Este texto puede correr el peligro de ser confundido con un arrebato de nostalgia. O con el llamado “futurible”, la ciencia que estudia lo que pudo haber sido y nunca llegó a ser.
Sí, porque si echamos atrás el vuelo de la imaginación podemos pensar en la alta valoración a la que se hubiese elevado la cotización de los jugadores venezolanos en el Mundial de 2026. Normalmente, cuando se llega a esa esfera del fútbol el costo en el mercado de los futbolistas se dispara, a veces hasta cantidades siderales. Pongamos un ejemplo: Mundial de Rusia, 2018. En la alineación de Francia aparece un joven de diecinueve años llamado Kylian Mbappé. El carajito crece con los partidos, y cuando los franceses levantan la Copa de Campeones Mundiales, el precio del adolescente ha crecido diez veces: de diez millones de dólares a cien palos verdes.
Pero tampoco es que jugar el Mundial equivale a encontrar el Vellocino de Oro o la Piedra Filosofal. Uno, para convertirse en el hombre más rico del planeta; el otro, para trasformar todo lo que se toque en piedra preciosa o metal dorado. El este caso, el balón. Son incontables los casos de jugadores que han llegado al campeonato mayor con ínfulas de grandeza, pero que el ardor de los juegos ha dejado desnudos y con sus enteros caídos desde lo alto de la montaña al infame suelo raso.
Pero, volvamos a los muchachos de la Vinotinto. Es notable la diferencia entre los jóvenes y los de mayor experiencia, porque aquí entra el juego un valor inestimable en el fútbol: la edad.

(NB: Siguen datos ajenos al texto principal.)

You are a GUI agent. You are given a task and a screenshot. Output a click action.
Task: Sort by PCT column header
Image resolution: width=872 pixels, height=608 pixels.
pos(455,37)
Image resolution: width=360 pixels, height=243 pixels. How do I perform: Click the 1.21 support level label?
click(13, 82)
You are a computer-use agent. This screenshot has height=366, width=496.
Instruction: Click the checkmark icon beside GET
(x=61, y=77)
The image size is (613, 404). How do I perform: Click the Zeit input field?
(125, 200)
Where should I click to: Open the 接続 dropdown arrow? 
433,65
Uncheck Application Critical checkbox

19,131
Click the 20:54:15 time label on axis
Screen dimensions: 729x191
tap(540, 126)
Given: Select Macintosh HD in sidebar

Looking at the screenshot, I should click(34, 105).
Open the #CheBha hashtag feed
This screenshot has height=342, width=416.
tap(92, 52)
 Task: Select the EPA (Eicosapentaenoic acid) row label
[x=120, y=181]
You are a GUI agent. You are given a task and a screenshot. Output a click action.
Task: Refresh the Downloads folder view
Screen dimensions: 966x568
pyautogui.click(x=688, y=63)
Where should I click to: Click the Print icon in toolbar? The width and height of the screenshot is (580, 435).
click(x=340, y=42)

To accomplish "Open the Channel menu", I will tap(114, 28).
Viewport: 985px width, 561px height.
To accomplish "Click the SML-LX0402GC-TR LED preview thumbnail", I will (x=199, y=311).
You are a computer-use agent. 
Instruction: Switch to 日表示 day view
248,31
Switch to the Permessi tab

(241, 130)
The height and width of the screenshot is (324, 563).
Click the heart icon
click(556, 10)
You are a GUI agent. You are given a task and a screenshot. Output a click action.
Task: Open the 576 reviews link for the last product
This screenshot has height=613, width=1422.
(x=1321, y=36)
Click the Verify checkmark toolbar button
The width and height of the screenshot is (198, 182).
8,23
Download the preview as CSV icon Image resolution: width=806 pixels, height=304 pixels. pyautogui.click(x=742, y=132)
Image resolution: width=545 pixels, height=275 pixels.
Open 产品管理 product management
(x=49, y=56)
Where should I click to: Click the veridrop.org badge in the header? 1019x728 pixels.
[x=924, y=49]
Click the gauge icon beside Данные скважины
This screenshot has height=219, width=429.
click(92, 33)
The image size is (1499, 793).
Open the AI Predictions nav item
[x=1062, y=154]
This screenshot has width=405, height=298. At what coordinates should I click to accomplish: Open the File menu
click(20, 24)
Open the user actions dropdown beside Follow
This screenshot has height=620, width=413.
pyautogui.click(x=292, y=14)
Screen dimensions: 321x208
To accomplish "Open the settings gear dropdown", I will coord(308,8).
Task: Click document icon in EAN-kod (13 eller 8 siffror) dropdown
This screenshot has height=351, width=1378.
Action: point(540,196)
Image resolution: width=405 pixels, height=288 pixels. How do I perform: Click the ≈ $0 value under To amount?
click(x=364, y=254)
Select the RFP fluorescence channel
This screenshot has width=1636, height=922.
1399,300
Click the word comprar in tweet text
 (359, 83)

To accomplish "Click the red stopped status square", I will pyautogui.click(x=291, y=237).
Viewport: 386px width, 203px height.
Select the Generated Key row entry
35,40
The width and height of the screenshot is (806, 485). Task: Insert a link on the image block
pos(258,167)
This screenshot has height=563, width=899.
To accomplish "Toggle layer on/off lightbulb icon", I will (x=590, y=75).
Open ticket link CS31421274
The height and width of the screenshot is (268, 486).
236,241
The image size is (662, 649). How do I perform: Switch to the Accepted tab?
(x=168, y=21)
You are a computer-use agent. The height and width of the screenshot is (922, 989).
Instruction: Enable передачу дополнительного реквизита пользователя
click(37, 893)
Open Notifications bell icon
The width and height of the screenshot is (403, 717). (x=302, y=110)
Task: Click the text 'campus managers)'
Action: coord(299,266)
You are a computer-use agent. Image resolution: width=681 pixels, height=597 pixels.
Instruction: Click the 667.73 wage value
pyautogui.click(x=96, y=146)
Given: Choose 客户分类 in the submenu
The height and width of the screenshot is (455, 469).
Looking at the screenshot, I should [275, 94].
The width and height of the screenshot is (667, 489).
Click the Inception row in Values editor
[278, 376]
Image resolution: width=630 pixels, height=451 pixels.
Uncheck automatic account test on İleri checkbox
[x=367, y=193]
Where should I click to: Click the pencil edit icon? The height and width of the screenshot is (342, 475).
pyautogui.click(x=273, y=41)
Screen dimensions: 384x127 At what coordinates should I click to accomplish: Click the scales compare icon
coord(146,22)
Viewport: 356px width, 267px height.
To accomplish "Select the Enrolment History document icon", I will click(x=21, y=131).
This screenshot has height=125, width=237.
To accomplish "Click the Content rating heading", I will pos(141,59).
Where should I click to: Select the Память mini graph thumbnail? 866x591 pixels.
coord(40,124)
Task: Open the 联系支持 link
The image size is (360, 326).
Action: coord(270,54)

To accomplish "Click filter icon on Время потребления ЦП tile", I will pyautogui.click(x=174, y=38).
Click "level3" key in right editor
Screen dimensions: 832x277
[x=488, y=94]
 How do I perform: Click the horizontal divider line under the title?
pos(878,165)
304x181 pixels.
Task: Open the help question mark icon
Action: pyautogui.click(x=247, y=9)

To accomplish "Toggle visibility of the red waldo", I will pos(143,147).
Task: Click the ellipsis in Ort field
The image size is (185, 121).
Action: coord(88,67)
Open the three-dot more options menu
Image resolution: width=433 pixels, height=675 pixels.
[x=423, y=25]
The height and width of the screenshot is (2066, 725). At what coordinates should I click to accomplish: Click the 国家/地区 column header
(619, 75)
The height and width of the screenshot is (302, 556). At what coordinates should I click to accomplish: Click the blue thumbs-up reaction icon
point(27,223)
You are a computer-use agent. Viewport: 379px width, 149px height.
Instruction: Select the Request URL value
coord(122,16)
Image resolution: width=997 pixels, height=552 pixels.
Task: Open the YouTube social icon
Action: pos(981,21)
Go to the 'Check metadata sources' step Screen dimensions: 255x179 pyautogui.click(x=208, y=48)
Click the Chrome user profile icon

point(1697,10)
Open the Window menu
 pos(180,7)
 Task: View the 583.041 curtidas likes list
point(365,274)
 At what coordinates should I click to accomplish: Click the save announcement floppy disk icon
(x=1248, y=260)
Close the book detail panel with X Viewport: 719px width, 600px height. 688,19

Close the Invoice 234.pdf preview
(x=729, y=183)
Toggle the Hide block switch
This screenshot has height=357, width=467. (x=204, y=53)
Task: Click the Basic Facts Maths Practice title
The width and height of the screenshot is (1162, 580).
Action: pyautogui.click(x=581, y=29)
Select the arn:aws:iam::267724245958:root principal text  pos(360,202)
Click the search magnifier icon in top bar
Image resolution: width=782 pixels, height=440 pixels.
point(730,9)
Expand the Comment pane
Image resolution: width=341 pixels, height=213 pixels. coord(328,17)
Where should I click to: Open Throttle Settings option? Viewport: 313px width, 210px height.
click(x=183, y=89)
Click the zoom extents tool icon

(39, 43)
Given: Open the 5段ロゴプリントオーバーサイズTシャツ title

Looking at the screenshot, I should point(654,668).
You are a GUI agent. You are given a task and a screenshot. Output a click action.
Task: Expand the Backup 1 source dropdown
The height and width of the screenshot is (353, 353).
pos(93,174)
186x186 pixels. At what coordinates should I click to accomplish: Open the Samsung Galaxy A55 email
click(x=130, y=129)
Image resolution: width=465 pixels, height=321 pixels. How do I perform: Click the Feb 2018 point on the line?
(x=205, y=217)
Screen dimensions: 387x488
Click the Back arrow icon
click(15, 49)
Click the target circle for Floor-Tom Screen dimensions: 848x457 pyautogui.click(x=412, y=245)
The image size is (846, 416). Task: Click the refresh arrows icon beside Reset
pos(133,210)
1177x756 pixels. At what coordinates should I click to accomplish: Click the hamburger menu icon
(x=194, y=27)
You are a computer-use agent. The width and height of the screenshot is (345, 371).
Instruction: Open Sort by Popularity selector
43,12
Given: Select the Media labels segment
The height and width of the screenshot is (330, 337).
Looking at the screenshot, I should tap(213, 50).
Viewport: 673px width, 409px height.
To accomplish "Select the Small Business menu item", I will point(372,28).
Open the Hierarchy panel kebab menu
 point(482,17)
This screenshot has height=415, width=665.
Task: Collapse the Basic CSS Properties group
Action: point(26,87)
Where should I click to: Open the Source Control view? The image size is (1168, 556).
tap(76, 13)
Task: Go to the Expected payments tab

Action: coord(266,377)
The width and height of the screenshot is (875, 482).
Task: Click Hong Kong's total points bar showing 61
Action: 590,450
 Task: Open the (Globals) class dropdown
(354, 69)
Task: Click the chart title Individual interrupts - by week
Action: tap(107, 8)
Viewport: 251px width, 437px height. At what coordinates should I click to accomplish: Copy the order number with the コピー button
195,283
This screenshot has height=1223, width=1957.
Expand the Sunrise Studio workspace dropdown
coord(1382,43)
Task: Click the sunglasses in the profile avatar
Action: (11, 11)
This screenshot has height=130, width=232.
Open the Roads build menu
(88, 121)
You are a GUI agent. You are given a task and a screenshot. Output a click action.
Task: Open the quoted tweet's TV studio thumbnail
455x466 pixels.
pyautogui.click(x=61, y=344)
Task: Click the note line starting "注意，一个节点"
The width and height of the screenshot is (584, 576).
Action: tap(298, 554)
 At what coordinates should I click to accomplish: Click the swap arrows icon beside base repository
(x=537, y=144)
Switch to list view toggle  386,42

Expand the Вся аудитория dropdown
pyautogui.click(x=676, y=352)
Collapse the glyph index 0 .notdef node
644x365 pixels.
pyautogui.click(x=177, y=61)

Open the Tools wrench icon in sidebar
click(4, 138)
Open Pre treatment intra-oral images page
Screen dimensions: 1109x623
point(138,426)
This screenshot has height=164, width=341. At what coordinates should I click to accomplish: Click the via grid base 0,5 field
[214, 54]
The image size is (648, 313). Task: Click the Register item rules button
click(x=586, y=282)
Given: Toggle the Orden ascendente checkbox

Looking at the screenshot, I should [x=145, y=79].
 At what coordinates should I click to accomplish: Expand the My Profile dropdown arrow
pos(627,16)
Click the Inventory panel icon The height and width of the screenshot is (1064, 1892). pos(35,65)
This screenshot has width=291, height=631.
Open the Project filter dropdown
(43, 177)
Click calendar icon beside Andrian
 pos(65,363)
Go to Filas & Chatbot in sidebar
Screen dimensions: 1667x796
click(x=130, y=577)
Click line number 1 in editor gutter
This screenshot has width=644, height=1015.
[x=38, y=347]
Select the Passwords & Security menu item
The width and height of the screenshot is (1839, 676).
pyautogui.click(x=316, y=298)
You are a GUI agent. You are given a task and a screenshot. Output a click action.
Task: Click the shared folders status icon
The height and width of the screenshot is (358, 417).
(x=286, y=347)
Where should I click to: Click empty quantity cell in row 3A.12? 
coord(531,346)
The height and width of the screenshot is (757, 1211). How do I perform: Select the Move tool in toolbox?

El precio de un jugador es calculado, como si fuera un robot, por sus cualidades en el campo y no se toma en cuenta su valor como ser humano. Bueno, es que en realidad esto sería subjetivo: por eso es que su altura en dinero siempre es por lo hecho en cada partido.
Veamos, pues, a la selección. Mientras Jon Aramburu es el más cotizado, 15 millones de dólares, Salomón Rondón, el que se supone el caudillo del equipo, ha bajado a 750 mil. ¿Razón? 23 años contra 36. Ahí está la explicación.
Detrás del lateral derecho de la Real Sociedad figura Jefferson Savarino, que jugando en el Botafogo ha elevado sus enteros hasta 10 millones. Mientras, Yeferson Soteldo, algo caído, aparece con cinco millones, poco para lo que él puede representar.
El asunto está aquí: ¿hasta dónde podrían haber llegado Aramburu, Savarino o Soteldo si en el Mundial se hubiesen transfigurado en baluartes de una Vinotinto victoriosa?
Todo está en la razón de equipo, como tiene que ser en un deporte de solidaridades, pero nada cuesta pensar que alguno de ellos, o quizá varios del grupo podrían haber subido el termómetro de su precio hasta 50 millones de dólares y un contrato para un equipo de enorme calado. Dicen que soñar no cuesta nada, y que llegar al Mundial puede ser más difícil que conseguir el Vellocino de Oro o la Piedra Filosofal. ¿Es tanto así?
Los que nunca pudieron…
Así como el Mundial puede ser consagratorio y elevar al jugador a una estatua de bronce puro en una plaza del país, también es posible conocer de aquellos jugadores que con su fútbol han encandilado a los magnates de las contrataciones, para luego caer barranco abajo por su falta de adaptación o su fútbol fuera de orden.
Fue el caso hace años de Didí, astro brasileño dos veces campeón del mundo, quien luego fuera al Real Madrid a vivir una pesadilla de la que nunca despertó.
Y el del colombiano James Rodríguez, que dio tumbos y pesares en el mismo Real Madrid, Bayer Munich, Everton, Al Rayyan, Olympiakos, Sao Paulo, Rayo Vallecano, hasta recalar en el León mexicano. Pero no ha sido el común.
Lo normal, lo que Dios manda, es que los futbolistas suramericanos porten las banderas triunfales en las duras empresas de las poderosas ligas europeas.